Avec cette mesure, Vivant veut garantir la continuité de l’enseignement et minimiser les annulations de cours : « Si les journées de conférence ont lieu pendant les heures normales d’enseignement, les cours peuvent être planifiés – et les parents doivent organiser la garde à bref délai. En période de pénurie d’enseignants et d’absences pour cause de maladie, les temps d’arrêt supplémentaires sont particulièrement stressants pour les familles et les progrès de l’apprentissage. La proposition renforce la continuité de l’enseignement et rend la planification plus fiable pour les parents, sans affaiblir le travail d’équipe, la formation continue et le travail de développement nécessaires dans les écoles.

Points clés de la proposition :
– Les conférences ont généralement lieu pendant les périodes non pédagogiques : vacances de Toussaint et de Carnaval ainsi que les cinq derniers jours ouvrés du mois d’août.
– Exceptions uniquement sur demande justifiée ; l’école assure alors un encadrement approprié.
– Pas de modification des droits aux vacances du personnel ; tout est question de planification organisationnelle de l’école.
– Pas d’augmentation du nombre de jours de conférence – l’assurance qualité pédagogique est maintenue.

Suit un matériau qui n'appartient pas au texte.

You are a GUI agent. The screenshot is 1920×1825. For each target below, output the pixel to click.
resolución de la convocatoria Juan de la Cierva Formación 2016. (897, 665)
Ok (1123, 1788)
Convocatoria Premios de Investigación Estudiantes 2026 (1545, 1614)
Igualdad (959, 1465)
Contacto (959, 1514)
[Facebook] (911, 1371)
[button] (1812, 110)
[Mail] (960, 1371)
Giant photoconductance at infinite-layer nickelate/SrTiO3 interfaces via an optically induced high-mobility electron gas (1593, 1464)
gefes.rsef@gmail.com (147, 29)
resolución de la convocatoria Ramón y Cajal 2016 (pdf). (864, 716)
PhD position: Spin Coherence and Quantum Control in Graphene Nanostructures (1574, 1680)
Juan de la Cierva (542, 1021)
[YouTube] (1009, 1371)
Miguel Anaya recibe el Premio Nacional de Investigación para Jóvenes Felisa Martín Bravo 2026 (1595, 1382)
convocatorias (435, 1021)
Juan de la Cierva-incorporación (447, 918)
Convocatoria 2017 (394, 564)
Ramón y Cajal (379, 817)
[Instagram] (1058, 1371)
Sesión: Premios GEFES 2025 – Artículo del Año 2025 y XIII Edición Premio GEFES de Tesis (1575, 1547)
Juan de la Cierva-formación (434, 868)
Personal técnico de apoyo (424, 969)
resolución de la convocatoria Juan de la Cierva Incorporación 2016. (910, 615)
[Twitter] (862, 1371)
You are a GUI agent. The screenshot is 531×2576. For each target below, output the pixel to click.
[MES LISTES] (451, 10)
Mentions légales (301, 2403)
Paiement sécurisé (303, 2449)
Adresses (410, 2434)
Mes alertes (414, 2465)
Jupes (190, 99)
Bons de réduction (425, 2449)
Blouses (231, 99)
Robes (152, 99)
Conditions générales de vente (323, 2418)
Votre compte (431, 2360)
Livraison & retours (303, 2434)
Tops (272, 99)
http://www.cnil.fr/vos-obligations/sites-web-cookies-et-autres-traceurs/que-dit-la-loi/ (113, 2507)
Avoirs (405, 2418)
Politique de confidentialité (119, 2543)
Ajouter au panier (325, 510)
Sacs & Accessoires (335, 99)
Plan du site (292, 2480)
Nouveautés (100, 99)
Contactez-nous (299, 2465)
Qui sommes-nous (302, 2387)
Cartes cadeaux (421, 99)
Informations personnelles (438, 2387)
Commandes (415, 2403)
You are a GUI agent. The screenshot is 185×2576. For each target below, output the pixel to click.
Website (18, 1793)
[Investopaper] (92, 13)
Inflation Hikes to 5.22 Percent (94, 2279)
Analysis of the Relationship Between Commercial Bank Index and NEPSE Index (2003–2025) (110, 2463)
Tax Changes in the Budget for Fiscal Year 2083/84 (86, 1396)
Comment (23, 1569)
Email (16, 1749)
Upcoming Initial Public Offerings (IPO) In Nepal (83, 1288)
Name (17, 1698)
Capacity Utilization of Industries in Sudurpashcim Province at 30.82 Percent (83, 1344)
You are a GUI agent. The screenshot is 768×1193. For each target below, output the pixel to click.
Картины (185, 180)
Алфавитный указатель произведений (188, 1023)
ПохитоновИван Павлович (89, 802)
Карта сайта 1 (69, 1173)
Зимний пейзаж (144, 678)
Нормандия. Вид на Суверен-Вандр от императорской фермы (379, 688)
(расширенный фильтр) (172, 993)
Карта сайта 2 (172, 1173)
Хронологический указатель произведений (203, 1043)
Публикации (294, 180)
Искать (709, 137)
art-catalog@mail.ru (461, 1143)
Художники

Afin que les écoles puissent adapter leurs calendriers à temps, l’entrée en vigueur est prévue pour le 1er septembre 2026. « Les parents ont besoin de fiabilité. Les journées de conférence pendant les heures d’enseignement sont difficiles à gérer pour de nombreuses familles – et chaque interruption supplémentaire perturbe le progrès de l’apprentissage », explique Vivant. « Nous déplaçons les dates prévues vers les périodes où il n’y a pas de cours. Cela signifie que le développement scolaire reste fort et que le temps d’enseignement est protégé. »
Enfin, il dit : « Moins d’échecs, plus de planification : c’est juste pour les parents et bon pour les enfants. La proposition est sur la table. Le Parlement n’a qu’à accepter cette simplification. » (créer)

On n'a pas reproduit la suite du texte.